Material for the task Block Start

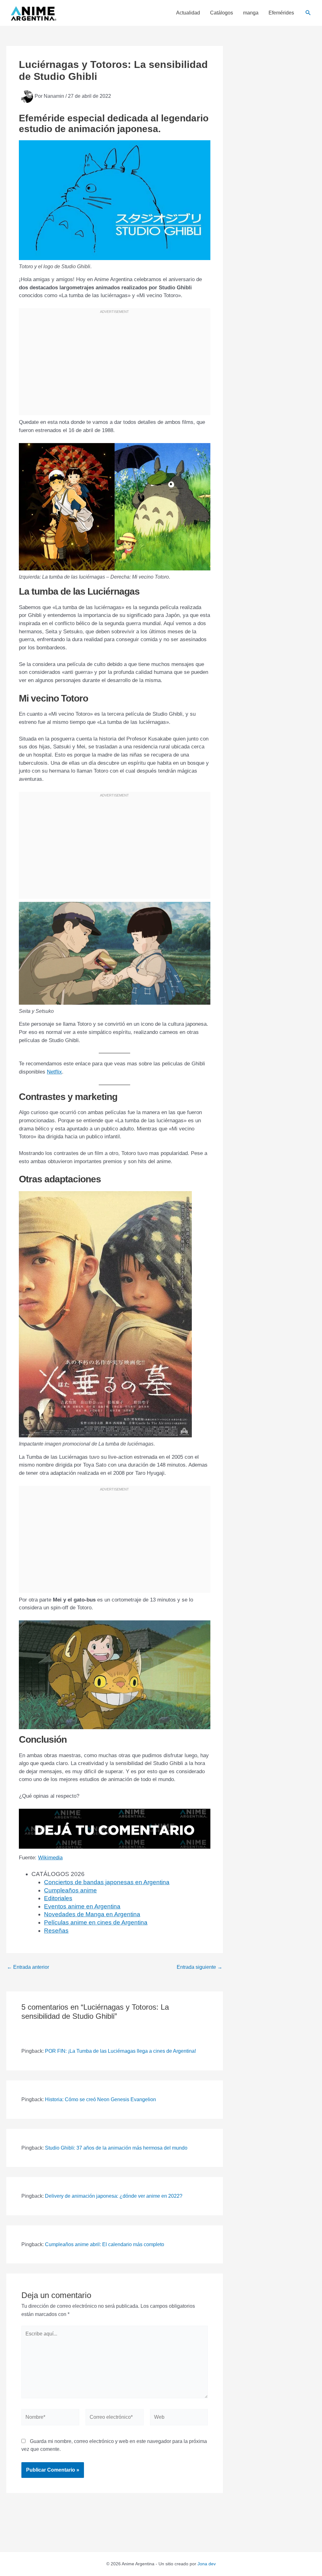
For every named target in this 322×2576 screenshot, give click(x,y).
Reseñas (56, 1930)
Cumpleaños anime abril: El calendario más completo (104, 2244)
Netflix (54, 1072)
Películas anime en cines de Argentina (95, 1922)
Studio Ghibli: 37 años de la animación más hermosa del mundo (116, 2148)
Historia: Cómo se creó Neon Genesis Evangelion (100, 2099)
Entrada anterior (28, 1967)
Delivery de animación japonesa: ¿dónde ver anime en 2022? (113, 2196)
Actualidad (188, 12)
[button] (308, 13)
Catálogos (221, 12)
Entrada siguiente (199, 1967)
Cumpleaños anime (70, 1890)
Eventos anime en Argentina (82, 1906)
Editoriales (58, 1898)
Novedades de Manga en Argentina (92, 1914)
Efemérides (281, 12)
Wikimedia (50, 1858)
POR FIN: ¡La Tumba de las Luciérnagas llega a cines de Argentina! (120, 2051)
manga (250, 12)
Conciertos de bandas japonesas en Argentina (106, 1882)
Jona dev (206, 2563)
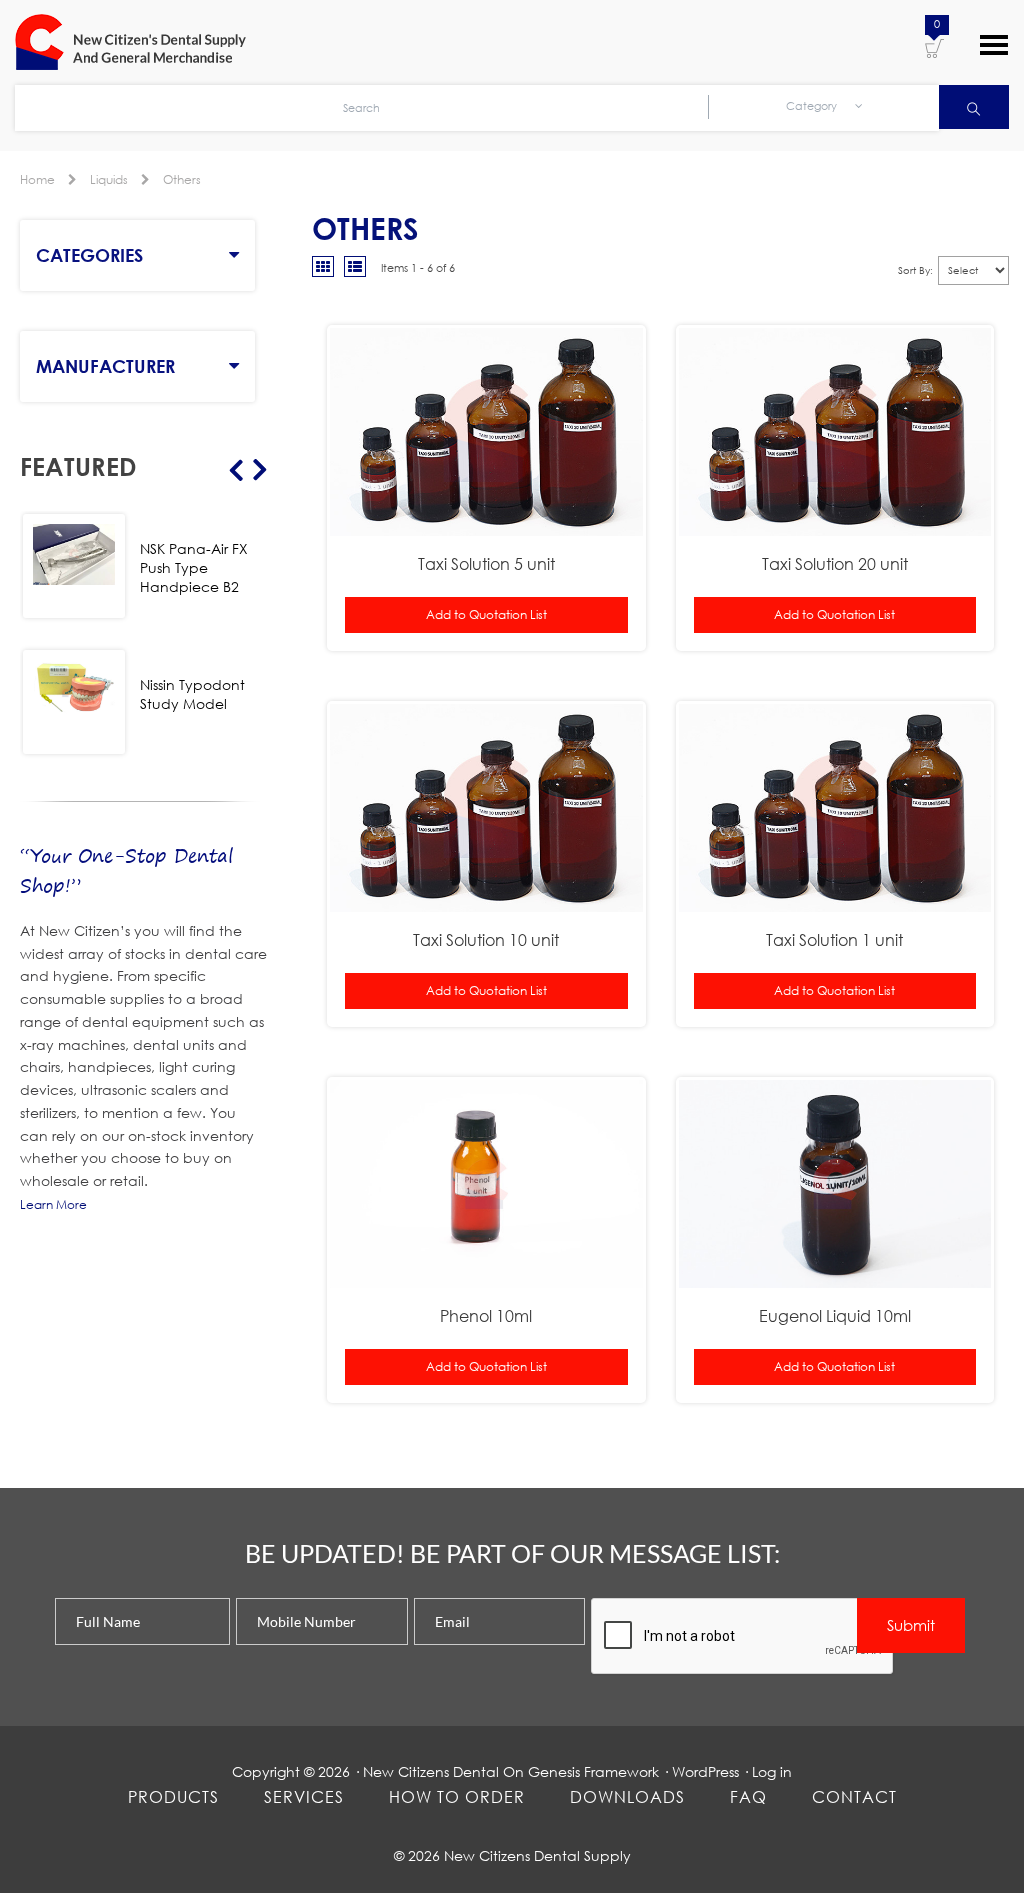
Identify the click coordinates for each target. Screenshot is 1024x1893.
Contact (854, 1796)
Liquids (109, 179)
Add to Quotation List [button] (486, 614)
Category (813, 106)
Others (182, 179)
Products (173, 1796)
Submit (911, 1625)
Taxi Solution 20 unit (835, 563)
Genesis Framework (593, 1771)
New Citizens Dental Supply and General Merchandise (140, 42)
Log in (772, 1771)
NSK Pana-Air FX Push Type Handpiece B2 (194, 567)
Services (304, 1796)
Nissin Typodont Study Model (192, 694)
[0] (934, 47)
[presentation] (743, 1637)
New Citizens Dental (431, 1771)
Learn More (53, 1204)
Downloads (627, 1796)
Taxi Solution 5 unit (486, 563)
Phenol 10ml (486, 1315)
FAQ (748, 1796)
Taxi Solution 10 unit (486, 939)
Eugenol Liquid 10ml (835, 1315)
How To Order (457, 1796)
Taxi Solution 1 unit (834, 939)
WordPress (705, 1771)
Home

Material for the task Block End
Material for the task Block Start

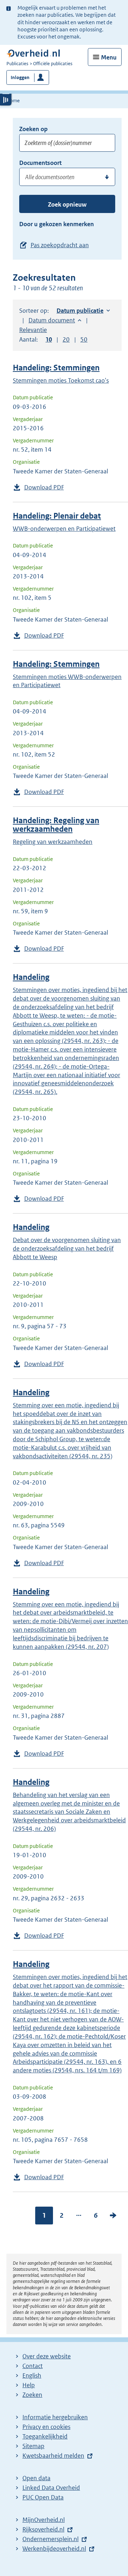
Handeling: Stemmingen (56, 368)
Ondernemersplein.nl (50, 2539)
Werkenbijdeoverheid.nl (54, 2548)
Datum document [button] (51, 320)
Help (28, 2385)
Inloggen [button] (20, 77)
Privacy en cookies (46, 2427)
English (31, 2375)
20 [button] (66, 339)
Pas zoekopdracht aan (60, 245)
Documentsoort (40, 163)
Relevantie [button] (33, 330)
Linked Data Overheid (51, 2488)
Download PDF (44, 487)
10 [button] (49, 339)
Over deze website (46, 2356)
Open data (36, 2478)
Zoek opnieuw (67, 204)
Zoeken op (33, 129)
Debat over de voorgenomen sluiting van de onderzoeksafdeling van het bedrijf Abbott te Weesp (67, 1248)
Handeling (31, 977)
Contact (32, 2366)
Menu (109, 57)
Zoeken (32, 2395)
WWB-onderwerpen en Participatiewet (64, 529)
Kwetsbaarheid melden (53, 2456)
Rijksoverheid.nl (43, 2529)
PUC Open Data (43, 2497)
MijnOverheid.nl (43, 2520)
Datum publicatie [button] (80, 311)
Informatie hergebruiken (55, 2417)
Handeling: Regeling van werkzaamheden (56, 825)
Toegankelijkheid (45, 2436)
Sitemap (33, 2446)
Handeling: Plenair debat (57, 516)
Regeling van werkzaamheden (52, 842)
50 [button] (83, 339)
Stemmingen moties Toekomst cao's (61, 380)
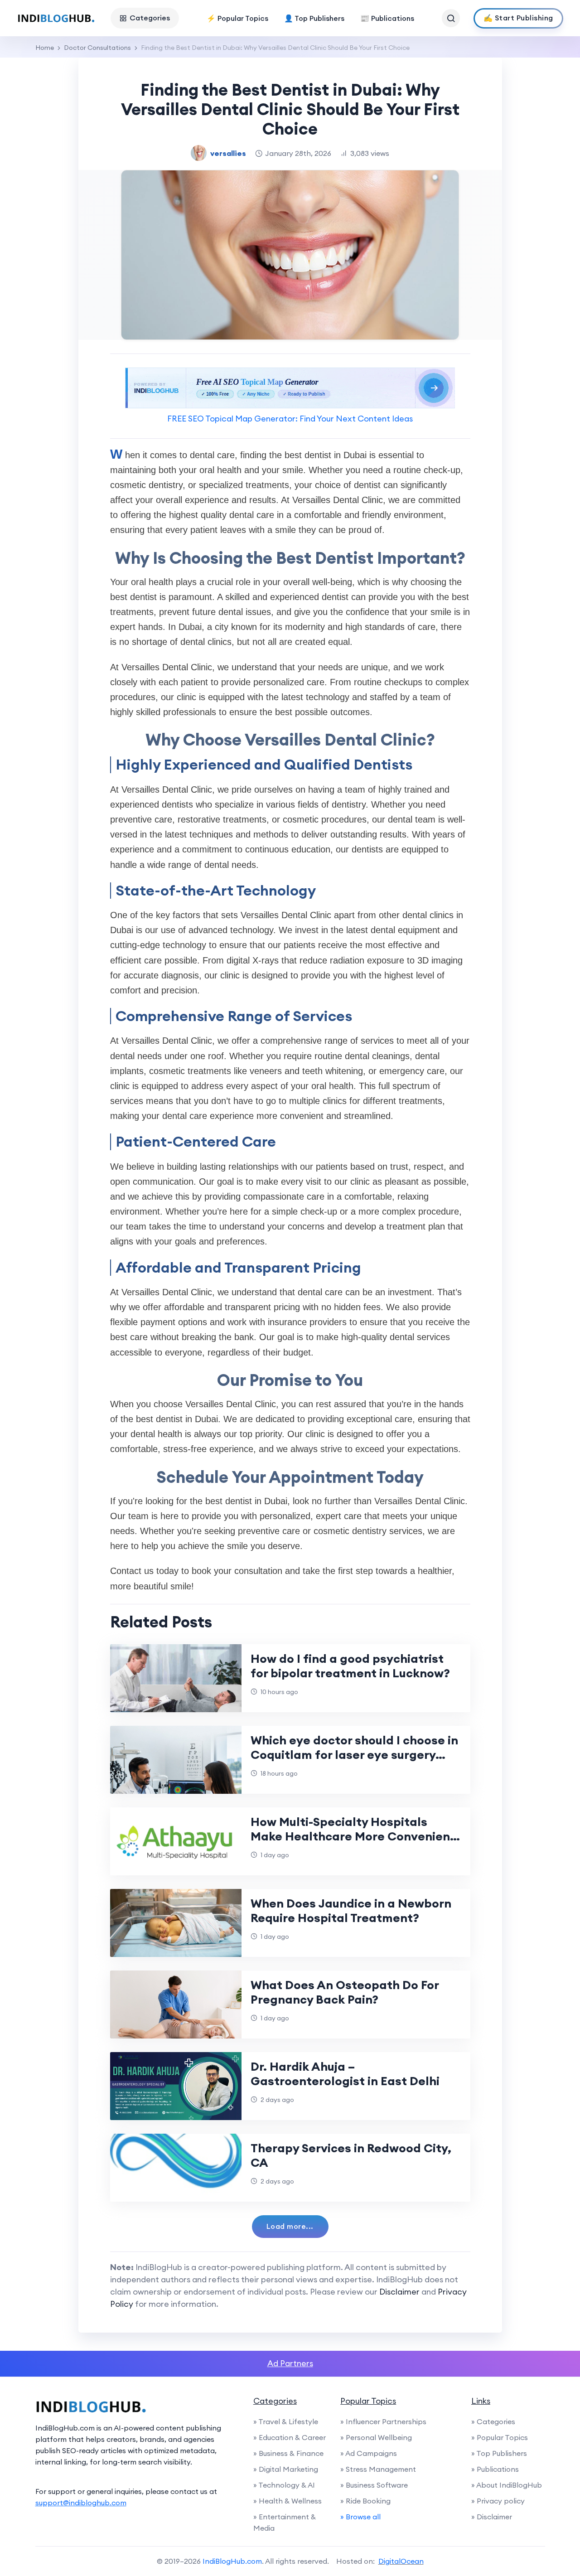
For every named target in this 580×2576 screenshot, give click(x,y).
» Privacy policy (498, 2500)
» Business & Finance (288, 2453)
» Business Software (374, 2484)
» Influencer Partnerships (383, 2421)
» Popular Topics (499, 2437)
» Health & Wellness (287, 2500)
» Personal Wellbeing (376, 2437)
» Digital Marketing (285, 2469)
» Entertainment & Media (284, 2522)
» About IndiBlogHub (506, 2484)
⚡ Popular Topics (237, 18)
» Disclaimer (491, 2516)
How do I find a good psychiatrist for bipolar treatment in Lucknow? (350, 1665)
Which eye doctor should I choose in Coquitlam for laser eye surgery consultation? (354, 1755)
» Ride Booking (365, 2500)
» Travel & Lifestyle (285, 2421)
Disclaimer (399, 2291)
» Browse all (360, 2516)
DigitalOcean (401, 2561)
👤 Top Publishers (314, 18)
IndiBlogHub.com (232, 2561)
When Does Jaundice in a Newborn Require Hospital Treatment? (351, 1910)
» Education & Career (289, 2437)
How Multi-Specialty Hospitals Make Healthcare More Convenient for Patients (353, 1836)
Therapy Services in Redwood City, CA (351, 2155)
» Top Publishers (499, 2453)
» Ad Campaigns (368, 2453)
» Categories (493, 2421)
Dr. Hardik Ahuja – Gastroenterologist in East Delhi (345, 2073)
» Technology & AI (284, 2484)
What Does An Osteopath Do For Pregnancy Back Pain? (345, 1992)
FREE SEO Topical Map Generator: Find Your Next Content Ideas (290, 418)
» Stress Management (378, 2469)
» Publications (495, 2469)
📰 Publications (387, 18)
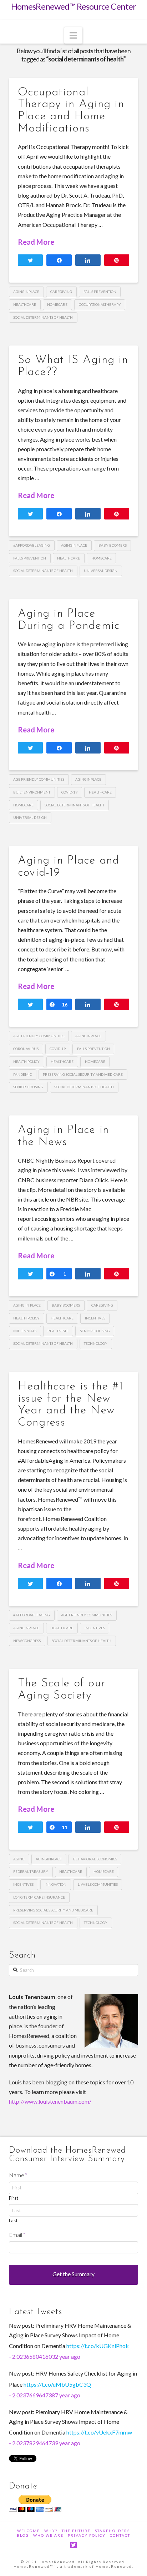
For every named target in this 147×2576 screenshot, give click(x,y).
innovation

Material for the task Block End
Material for the task Block Start

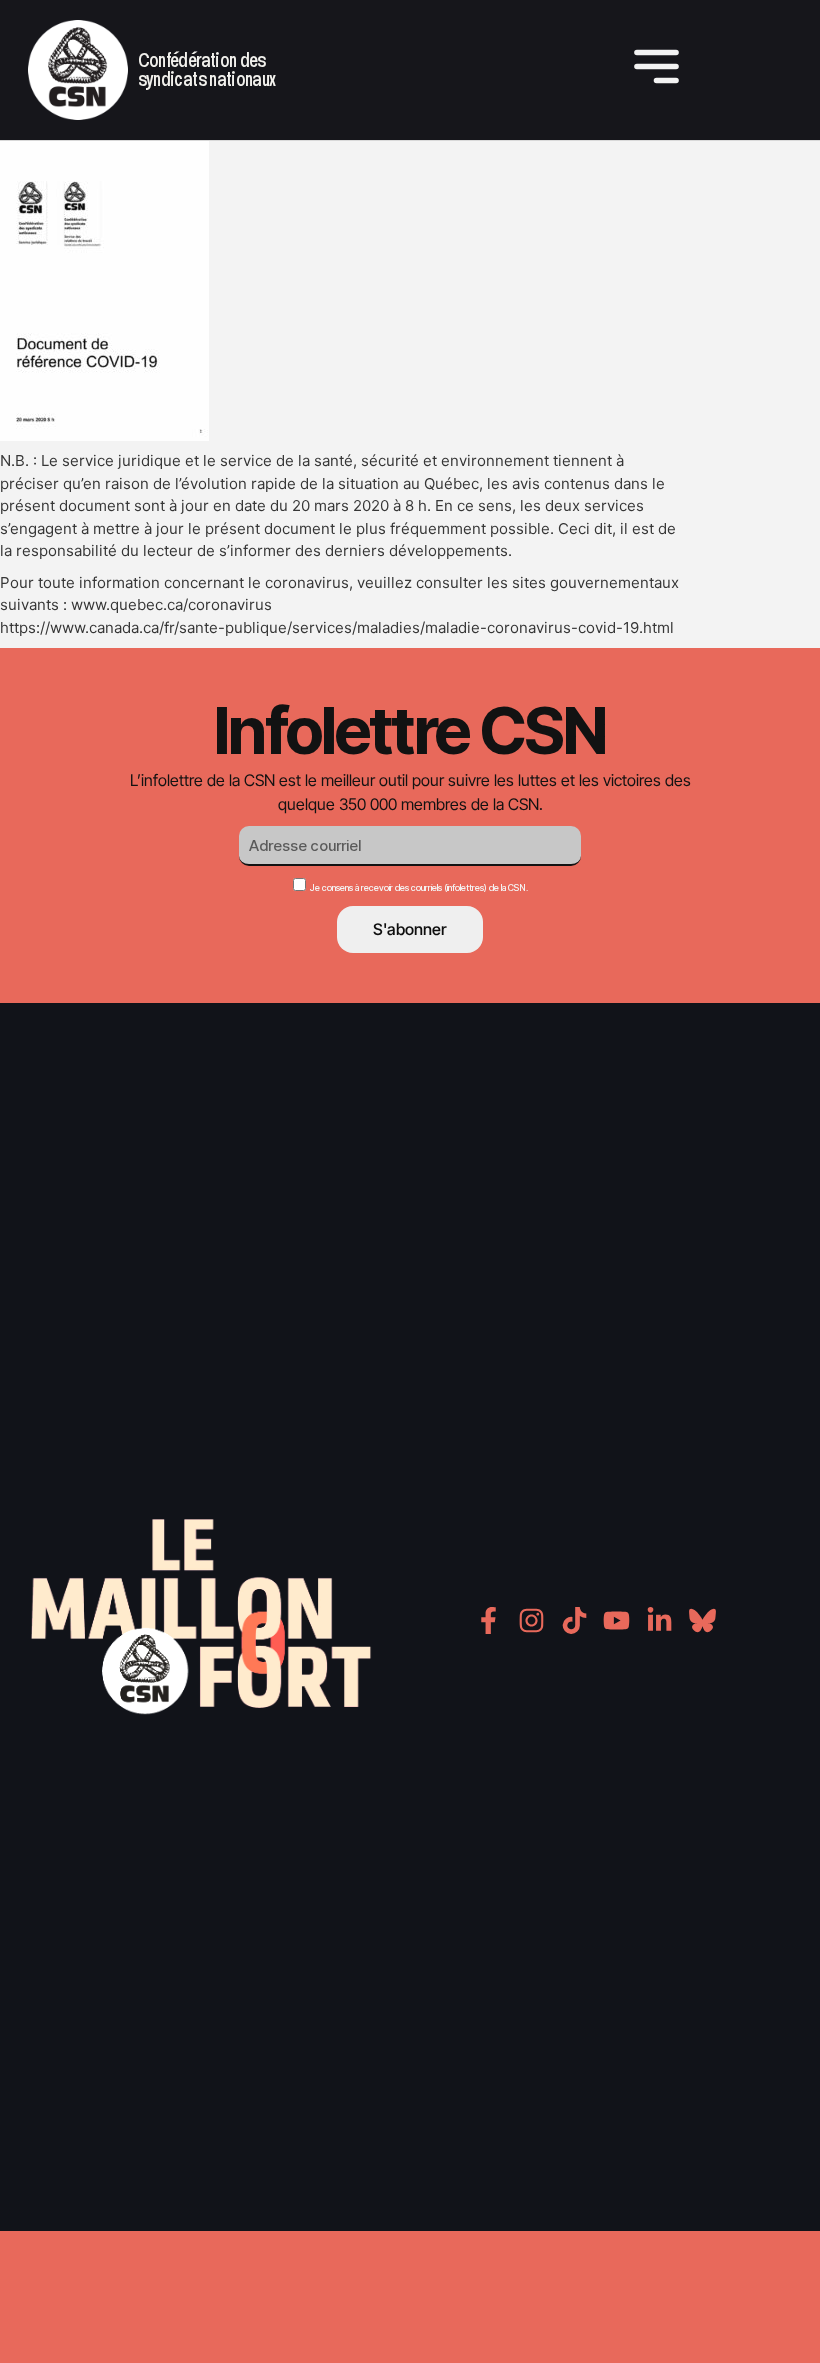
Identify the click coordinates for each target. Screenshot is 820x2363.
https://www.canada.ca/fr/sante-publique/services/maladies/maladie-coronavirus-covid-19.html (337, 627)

Material for the task Block End

_Assignment_. Begin with the line that has "Genesis Framework (593, 1771)" in the listing above and end after the line that has "Taxi Solution 10 unit (486, 939)"; output those lines exactly.

_Written answer_.
Genesis Framework (593, 1771)
New Citizens Dental Supply and General Merchandise (140, 42)
Log in (772, 1771)
NSK Pana-Air FX Push Type Handpiece B2 (194, 567)
Services (304, 1796)
Nissin Typodont Study Model (192, 694)
[0] (934, 47)
[presentation] (743, 1637)
New Citizens Dental (431, 1771)
Learn More (53, 1204)
Downloads (627, 1796)
Taxi Solution 5 unit (486, 563)
Phenol 10ml (486, 1315)
FAQ (748, 1796)
Taxi Solution 10 unit (486, 939)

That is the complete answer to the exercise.